**** DATA FOR PROCESSING
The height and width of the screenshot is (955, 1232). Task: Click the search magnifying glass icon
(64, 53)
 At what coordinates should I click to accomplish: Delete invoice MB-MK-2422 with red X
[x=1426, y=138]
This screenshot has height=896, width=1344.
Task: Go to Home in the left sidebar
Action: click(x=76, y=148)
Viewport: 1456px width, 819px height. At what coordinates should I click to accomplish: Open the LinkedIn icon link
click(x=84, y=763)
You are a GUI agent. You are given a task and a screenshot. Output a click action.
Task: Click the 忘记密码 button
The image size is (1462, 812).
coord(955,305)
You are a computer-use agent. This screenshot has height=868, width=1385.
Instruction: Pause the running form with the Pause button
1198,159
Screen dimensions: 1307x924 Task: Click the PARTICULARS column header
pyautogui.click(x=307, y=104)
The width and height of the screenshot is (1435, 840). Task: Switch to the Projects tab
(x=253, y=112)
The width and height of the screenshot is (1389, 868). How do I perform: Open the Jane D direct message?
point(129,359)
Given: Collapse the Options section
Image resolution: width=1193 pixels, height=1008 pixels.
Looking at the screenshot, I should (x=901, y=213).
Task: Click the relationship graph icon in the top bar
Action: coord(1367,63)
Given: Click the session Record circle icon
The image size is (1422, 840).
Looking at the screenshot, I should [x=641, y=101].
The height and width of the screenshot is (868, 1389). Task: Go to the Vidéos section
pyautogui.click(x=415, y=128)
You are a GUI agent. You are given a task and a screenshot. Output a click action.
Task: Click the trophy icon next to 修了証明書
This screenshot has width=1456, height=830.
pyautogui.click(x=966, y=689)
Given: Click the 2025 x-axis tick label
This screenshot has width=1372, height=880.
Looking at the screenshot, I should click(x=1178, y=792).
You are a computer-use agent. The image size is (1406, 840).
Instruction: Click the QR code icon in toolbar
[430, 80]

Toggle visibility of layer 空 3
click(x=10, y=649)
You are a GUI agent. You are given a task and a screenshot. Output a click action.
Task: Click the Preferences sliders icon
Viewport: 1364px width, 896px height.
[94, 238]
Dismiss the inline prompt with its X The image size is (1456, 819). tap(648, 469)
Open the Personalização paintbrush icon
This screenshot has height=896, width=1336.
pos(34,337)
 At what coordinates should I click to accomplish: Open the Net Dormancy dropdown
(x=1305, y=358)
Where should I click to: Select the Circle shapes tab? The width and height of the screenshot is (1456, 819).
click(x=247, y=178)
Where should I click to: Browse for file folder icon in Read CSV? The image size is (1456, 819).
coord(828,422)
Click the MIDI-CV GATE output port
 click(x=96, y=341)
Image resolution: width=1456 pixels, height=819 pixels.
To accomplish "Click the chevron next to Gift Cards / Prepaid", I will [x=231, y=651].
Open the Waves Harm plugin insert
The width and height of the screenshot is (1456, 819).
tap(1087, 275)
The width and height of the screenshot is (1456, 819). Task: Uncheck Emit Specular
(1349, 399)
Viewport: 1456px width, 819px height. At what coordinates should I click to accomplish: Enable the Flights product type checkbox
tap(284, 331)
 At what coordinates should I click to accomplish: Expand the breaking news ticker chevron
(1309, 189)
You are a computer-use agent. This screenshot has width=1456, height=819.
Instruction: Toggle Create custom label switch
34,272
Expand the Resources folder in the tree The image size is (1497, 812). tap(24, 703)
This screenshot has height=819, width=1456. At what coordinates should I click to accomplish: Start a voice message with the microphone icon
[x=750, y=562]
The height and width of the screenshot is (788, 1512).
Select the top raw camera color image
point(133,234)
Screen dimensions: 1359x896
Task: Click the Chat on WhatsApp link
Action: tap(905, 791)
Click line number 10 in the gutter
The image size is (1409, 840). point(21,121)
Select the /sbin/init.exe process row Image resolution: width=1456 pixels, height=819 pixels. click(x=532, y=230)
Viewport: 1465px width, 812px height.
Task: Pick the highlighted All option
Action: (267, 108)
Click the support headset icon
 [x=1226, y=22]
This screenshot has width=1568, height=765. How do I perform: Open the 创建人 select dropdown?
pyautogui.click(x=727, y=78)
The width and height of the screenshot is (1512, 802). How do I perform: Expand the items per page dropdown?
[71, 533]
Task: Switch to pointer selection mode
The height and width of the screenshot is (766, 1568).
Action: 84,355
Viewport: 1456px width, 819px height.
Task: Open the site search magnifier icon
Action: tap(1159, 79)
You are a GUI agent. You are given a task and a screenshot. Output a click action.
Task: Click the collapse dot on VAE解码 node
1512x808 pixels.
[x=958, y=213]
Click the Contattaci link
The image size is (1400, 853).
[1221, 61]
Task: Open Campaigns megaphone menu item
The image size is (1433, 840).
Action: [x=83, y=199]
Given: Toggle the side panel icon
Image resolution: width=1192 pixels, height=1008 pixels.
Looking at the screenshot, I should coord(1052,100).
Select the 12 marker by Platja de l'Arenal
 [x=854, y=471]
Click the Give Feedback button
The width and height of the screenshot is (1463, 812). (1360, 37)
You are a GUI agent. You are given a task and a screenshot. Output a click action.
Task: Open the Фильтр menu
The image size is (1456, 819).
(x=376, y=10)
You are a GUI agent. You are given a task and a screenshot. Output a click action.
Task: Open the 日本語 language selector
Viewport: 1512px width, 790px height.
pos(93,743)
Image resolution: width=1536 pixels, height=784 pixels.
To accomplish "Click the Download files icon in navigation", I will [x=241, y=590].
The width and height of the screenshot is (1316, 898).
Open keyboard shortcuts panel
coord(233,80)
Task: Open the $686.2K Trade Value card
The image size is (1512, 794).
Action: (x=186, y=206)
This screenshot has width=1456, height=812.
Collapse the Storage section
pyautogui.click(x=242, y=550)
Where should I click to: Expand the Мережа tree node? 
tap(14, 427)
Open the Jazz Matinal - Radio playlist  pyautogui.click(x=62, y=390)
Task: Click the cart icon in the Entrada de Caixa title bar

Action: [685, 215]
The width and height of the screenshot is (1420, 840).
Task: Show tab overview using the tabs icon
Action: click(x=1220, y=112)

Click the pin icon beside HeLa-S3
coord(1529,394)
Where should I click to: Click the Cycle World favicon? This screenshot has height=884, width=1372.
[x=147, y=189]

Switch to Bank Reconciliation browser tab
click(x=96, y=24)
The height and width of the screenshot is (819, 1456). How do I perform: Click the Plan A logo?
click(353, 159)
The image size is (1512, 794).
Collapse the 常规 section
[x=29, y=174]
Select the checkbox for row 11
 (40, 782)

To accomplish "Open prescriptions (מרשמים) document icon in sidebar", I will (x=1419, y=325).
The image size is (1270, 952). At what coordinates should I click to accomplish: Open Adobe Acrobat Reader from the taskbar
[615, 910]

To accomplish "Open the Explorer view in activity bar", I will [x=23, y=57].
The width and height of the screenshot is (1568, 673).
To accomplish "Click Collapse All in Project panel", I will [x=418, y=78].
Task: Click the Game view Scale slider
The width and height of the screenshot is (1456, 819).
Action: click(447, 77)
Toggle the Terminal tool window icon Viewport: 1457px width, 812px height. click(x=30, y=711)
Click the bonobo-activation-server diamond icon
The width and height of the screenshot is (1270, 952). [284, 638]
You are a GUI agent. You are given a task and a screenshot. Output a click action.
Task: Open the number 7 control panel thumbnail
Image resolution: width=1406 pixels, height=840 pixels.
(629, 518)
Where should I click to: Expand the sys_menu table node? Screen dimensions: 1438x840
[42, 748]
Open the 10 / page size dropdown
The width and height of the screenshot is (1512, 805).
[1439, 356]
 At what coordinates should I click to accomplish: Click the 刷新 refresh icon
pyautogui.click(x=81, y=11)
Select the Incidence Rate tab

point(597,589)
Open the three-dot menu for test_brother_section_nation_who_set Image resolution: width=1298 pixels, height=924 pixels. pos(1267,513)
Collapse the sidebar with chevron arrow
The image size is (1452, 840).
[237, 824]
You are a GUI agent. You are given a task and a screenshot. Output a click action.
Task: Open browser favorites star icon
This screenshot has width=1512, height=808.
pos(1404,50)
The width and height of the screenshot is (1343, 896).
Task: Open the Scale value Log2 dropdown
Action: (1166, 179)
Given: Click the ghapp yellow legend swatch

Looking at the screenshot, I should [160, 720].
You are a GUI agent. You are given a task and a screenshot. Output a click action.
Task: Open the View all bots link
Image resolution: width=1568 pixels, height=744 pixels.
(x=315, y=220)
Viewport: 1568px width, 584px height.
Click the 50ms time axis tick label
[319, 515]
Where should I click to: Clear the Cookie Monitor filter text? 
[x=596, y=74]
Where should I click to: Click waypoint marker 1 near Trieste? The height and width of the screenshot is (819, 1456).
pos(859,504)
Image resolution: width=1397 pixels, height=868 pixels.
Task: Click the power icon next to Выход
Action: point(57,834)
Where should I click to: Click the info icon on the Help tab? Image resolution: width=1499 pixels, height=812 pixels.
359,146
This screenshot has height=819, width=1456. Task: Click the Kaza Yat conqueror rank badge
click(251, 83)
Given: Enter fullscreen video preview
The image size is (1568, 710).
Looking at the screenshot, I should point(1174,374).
********
### BRIEF
Return exactly the lines of the data, and only those, from the line with "Click the 50ms time axis tick label" through the last line, inclusive.

### RESULT
Click the 50ms time axis tick label
[319, 515]
Where should I click to: Clear the Cookie Monitor filter text? 
[x=596, y=74]
Where should I click to: Click waypoint marker 1 near Trieste? The height and width of the screenshot is (819, 1456).
pos(859,504)
Image resolution: width=1397 pixels, height=868 pixels.
Task: Click the power icon next to Выход
Action: point(57,834)
Where should I click to: Click the info icon on the Help tab? Image resolution: width=1499 pixels, height=812 pixels.
359,146
This screenshot has height=819, width=1456. Task: Click the Kaza Yat conqueror rank badge
click(251, 83)
Given: Enter fullscreen video preview
The image size is (1568, 710).
Looking at the screenshot, I should point(1174,374).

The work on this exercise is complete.